KR100504925B1 - apparatus and method for auto-checking battery protection circuit modules - Google Patents

Abstract

In the battery protection circuit module automatic inspection device according to the present invention, the battery protection circuit module is electrically connected to configure a battery, a charger, and a load as a virtual device to overcharge the battery protection circuit according to a control command of a programmed control device. It can quickly detect the normal operation of each battery protection circuit module for each test item such as voltage detection, overcharge release voltage detection, overdischarge voltage detection, overdischarge termination voltage detection, whether or not charge-discharge is possible, and excessive current cut-off. have.

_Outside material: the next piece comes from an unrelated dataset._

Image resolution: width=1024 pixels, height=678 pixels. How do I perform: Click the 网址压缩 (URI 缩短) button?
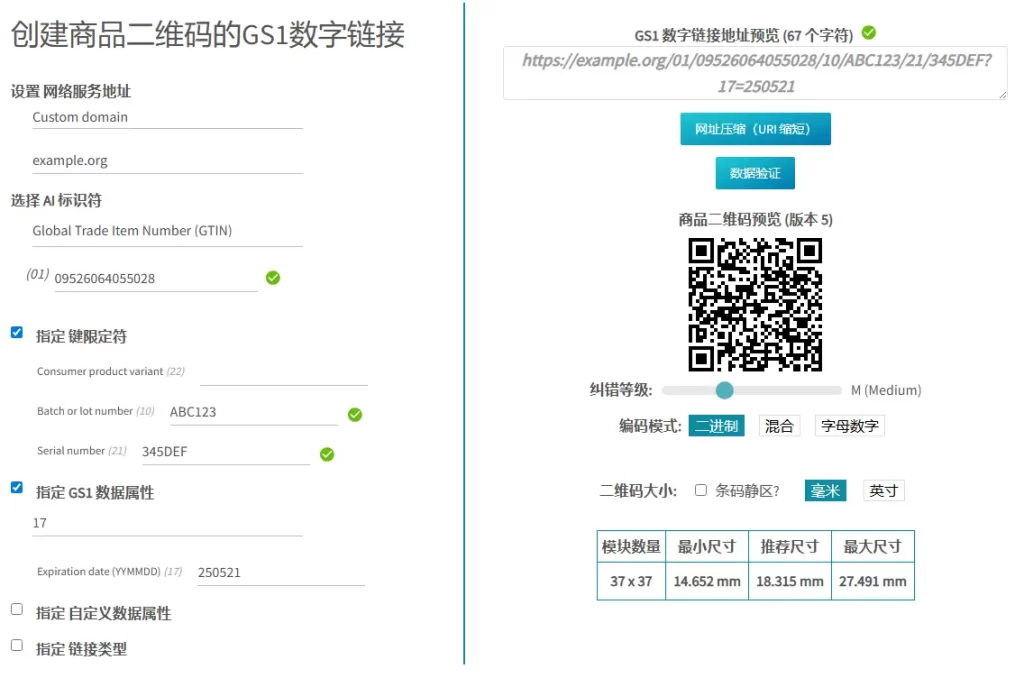[755, 129]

According to the present invention, since the battery protection circuit module is handled in an arrangement state, it is excellent in safety, and the overall manual handling time is short, so that reliability and working time can be greatly reduced, and specific specifications for each battery protection circuit module are selected so that the module type It is easy to speed up the set-up time, and it is easy to apply new switching technology.

Description

Apparatus and method for auto-checking battery protection circuit modules}

The present invention relates to a battery protection circuit module automatic inspection device and its inspection method.

The battery protection circuit module prevents the battery from overcharging, overdischarging, overcurrent, short circuit, reverse voltage, etc., and prevents battery explosion, overheating, leakage, and deterioration of the charging and discharging characteristics. It also extends battery life.

Therefore, the battery protection circuit increases the efficiency of charging and discharging the battery, and uses the battery within a safe range to prevent explosion, leakage and overheating.

In general, such a battery protection circuit module is produced by arranging 20 to 60 battery protection circuit modules 1 in order in a substrate as shown in FIG.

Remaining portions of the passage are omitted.